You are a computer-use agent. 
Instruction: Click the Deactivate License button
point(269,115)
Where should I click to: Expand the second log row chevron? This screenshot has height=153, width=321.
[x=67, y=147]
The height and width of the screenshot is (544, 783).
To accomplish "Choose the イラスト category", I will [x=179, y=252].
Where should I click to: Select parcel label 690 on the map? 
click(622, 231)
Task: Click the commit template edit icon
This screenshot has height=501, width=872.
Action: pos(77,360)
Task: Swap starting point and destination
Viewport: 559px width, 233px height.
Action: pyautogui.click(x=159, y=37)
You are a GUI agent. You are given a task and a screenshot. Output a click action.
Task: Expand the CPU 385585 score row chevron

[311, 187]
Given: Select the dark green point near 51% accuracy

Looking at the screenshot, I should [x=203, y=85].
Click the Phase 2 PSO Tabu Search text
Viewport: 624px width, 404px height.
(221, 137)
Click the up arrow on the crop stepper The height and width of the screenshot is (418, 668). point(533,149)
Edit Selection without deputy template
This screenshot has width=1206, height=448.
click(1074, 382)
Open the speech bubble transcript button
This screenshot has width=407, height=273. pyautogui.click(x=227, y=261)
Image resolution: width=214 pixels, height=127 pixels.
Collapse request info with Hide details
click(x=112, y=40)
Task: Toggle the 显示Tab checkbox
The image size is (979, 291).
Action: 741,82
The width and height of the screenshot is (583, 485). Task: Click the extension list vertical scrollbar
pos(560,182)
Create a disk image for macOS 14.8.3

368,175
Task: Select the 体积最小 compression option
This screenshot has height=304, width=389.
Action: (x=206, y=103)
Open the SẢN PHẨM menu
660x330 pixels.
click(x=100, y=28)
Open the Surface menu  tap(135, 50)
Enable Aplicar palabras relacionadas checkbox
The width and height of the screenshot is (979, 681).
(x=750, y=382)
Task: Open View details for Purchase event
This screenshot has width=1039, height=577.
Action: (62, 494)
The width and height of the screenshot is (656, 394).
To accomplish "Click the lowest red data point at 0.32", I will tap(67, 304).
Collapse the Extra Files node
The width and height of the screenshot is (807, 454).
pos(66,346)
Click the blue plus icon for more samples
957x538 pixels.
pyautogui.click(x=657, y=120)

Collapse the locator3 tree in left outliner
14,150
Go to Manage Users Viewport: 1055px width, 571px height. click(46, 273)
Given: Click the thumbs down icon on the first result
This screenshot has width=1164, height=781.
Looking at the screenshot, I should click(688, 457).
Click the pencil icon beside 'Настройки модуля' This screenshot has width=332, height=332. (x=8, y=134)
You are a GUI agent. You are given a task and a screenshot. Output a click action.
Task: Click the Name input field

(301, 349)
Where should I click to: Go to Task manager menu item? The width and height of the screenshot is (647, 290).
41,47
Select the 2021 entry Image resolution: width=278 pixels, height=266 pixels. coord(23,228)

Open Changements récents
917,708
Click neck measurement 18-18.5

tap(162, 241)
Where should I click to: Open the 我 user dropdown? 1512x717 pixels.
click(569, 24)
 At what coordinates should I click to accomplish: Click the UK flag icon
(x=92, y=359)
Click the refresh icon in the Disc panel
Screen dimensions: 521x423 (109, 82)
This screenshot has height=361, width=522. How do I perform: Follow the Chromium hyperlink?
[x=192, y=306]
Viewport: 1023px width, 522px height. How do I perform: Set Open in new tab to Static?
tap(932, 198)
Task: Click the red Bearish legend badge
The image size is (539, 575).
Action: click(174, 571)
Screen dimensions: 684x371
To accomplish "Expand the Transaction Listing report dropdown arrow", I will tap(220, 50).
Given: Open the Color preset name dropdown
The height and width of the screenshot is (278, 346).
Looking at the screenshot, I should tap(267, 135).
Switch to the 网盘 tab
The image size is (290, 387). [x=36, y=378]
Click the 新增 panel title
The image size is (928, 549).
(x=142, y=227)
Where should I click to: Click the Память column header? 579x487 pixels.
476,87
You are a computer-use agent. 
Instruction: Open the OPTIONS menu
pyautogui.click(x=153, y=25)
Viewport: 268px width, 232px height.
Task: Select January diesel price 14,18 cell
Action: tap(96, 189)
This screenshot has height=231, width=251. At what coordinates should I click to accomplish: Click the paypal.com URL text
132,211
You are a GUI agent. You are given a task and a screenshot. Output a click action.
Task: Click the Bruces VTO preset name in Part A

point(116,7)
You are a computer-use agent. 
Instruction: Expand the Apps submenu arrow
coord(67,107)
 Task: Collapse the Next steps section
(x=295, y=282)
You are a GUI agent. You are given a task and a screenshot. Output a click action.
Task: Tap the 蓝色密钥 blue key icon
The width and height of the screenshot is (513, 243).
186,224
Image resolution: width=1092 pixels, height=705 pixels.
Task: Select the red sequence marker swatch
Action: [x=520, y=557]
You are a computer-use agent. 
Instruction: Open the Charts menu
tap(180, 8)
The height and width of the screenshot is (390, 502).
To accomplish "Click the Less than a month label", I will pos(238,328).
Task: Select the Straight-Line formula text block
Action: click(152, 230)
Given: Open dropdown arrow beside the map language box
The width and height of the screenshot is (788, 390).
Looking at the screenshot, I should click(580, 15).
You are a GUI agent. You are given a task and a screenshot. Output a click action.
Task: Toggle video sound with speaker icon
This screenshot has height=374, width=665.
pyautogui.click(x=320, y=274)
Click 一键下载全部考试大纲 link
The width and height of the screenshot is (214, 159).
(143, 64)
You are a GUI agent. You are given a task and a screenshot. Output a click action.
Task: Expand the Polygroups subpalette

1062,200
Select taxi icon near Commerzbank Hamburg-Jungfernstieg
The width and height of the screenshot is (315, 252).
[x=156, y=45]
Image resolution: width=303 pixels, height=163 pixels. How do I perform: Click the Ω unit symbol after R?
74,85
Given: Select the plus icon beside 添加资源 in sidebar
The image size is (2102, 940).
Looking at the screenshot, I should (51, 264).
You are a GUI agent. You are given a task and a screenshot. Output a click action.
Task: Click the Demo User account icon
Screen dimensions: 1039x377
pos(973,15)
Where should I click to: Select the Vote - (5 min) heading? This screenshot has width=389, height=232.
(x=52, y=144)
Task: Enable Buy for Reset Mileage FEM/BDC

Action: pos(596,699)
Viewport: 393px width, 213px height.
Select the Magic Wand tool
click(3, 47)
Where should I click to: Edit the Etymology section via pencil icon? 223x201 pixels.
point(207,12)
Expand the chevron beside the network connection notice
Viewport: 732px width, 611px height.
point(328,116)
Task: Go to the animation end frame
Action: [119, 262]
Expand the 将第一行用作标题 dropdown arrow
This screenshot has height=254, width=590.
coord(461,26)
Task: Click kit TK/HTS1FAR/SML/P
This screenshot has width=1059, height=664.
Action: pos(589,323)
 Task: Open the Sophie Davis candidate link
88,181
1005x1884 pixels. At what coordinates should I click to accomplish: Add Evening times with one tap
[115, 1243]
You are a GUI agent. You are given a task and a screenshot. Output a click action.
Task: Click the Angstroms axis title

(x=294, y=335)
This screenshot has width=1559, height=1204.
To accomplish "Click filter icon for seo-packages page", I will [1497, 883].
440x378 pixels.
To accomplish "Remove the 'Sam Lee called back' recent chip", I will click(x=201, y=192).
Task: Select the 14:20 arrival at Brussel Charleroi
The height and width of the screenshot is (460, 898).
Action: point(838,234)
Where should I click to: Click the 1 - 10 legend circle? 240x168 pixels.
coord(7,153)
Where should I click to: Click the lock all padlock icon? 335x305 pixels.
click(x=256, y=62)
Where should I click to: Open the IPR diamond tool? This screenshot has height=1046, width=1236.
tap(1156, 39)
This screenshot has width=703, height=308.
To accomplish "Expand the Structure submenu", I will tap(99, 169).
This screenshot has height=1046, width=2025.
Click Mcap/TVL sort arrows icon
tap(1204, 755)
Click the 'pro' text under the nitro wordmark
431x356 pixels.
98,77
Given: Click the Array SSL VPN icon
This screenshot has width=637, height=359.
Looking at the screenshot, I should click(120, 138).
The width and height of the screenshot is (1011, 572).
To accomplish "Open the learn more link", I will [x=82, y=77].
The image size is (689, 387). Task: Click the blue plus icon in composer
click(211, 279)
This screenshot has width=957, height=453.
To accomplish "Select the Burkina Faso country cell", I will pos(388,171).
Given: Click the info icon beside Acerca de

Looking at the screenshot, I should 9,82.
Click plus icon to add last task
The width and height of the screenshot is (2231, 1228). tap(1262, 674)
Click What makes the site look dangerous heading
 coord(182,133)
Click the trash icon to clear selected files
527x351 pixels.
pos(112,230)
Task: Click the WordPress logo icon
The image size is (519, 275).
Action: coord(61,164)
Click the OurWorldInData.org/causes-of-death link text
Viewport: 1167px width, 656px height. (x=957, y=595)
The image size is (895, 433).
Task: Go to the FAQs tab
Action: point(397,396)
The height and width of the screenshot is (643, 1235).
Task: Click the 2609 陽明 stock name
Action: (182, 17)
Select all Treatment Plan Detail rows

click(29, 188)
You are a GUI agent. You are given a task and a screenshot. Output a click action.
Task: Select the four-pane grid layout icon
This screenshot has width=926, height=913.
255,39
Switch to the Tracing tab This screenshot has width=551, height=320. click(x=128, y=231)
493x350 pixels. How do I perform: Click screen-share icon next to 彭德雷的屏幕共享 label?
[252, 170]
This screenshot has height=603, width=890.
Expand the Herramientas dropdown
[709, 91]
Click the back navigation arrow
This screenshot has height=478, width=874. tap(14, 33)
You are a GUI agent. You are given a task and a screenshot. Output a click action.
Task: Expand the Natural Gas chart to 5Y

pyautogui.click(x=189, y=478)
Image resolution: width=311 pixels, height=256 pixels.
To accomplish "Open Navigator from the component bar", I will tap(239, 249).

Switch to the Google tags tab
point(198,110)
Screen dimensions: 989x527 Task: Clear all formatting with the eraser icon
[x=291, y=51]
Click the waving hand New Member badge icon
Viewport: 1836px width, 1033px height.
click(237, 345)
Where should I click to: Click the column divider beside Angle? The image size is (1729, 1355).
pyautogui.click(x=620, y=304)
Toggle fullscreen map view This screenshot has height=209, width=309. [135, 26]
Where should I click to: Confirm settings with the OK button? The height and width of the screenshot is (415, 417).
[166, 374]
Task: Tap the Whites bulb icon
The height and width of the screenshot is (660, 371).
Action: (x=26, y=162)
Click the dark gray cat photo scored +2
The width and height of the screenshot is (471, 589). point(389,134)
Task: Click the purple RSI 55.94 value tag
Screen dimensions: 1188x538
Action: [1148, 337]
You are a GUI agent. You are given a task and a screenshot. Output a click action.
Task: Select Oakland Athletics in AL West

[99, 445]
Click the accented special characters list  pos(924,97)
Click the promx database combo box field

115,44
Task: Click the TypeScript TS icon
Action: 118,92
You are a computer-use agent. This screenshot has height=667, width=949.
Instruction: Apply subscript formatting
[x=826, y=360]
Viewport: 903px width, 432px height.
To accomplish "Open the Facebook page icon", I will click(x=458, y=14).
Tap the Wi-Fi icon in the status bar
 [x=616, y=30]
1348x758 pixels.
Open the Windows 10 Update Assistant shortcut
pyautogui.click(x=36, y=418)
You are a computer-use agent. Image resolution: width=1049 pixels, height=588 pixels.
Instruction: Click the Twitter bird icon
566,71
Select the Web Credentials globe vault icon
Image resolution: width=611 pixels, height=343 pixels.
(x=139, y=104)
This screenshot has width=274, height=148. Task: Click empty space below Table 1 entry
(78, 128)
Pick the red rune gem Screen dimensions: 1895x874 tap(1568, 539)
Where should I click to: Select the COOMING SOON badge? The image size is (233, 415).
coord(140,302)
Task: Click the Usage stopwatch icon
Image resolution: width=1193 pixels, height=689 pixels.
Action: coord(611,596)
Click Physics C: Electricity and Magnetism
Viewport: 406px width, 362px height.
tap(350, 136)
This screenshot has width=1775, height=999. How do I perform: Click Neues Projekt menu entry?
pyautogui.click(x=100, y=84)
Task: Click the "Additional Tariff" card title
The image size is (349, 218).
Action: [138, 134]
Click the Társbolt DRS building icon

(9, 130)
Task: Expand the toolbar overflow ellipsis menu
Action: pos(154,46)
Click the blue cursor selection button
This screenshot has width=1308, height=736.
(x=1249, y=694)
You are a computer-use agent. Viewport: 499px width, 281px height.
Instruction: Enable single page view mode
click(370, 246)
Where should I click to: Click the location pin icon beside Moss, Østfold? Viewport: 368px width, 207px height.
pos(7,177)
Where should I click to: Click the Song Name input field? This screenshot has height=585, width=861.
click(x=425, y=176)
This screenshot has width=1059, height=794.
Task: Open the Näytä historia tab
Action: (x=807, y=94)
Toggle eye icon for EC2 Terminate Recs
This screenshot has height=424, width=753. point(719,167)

★ ★ ★ ★ ★ ★ ★

§ Exercise: Find each line of the material above that contains the string "panel", with case counting, and copy those lines out.

§ Written solution:
Click the refresh icon in the Disc panel
Click the 新增 panel title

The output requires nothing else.